Word and element location records
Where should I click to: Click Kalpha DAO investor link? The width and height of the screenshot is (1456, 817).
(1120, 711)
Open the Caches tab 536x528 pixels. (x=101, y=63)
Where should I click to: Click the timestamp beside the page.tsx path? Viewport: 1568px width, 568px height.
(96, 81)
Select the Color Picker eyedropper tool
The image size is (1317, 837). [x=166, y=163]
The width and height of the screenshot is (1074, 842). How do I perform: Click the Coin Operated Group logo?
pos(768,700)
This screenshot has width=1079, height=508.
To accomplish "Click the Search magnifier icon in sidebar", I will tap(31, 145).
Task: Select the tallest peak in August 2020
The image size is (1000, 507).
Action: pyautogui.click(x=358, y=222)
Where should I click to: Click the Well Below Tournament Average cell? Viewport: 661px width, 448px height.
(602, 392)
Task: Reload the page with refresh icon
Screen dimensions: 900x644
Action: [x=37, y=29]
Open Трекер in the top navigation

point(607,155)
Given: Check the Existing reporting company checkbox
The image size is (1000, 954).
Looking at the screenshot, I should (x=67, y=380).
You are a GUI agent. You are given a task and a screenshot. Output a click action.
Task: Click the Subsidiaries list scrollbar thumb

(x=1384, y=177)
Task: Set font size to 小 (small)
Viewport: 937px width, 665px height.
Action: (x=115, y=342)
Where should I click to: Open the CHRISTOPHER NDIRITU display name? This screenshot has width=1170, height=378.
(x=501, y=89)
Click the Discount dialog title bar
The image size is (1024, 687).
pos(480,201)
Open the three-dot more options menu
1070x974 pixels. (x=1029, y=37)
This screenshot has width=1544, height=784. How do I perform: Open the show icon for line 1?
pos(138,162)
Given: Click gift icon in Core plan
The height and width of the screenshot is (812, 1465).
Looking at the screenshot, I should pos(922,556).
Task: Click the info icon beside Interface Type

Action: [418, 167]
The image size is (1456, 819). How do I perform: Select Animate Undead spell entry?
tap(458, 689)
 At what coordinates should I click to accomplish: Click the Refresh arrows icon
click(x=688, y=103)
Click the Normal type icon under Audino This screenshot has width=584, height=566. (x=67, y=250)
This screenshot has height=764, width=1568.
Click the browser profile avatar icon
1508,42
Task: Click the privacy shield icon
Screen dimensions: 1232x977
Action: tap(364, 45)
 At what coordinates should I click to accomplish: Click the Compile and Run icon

WHAT IS NEEDED =
Reproduce the lines above, substituting "Where do I click to" for "Where should I click to" wherever it occurs and keeping everything else the same.

SOLUTION TO THE PROBLEM =
Where do I click to: Click Kalpha DAO investor link? The width and height of the screenshot is (1456, 817).
(1120, 711)
Open the Caches tab 536x528 pixels. (x=101, y=63)
Where do I click to: Click the timestamp beside the page.tsx path? Viewport: 1568px width, 568px height.
(96, 81)
Select the Color Picker eyedropper tool
The image size is (1317, 837). [x=166, y=163]
The width and height of the screenshot is (1074, 842). How do I perform: Click the Coin Operated Group logo?
pos(768,700)
This screenshot has width=1079, height=508.
To accomplish "Click the Search magnifier icon in sidebar", I will tap(31, 145).
Task: Select the tallest peak in August 2020
The image size is (1000, 507).
Action: pyautogui.click(x=358, y=222)
Where do I click to: Click the Well Below Tournament Average cell? Viewport: 661px width, 448px height.
(602, 392)
Task: Reload the page with refresh icon
Screen dimensions: 900x644
Action: [x=37, y=29]
Open Трекер in the top navigation

point(607,155)
Given: Check the Existing reporting company checkbox
The image size is (1000, 954).
Looking at the screenshot, I should (x=67, y=380).
You are a GUI agent. You are given a task and a screenshot. Output a click action.
Task: Click the Subsidiaries list scrollbar thumb

(x=1384, y=177)
Task: Set font size to 小 (small)
Viewport: 937px width, 665px height.
Action: (x=115, y=342)
Where do I click to: Open the CHRISTOPHER NDIRITU display name? This screenshot has width=1170, height=378.
(x=501, y=89)
Click the Discount dialog title bar
The image size is (1024, 687).
pos(480,201)
Open the three-dot more options menu
1070x974 pixels. (x=1029, y=37)
This screenshot has width=1544, height=784. How do I perform: Open the show icon for line 1?
pos(138,162)
Given: Click gift icon in Core plan
The height and width of the screenshot is (812, 1465).
Looking at the screenshot, I should pos(922,556).
Task: Click the info icon beside Interface Type

Action: [418, 167]
The image size is (1456, 819). How do I perform: Select Animate Undead spell entry?
tap(458, 689)
 At what coordinates should I click to accomplish: Click the Refresh arrows icon
click(x=688, y=103)
Click the Normal type icon under Audino This screenshot has width=584, height=566. (x=67, y=250)
This screenshot has height=764, width=1568.
Click the browser profile avatar icon
1508,42
Task: Click the privacy shield icon
Screen dimensions: 1232x977
Action: tap(364, 45)
 At what coordinates should I click to accomplish: Click the Compile and Run icon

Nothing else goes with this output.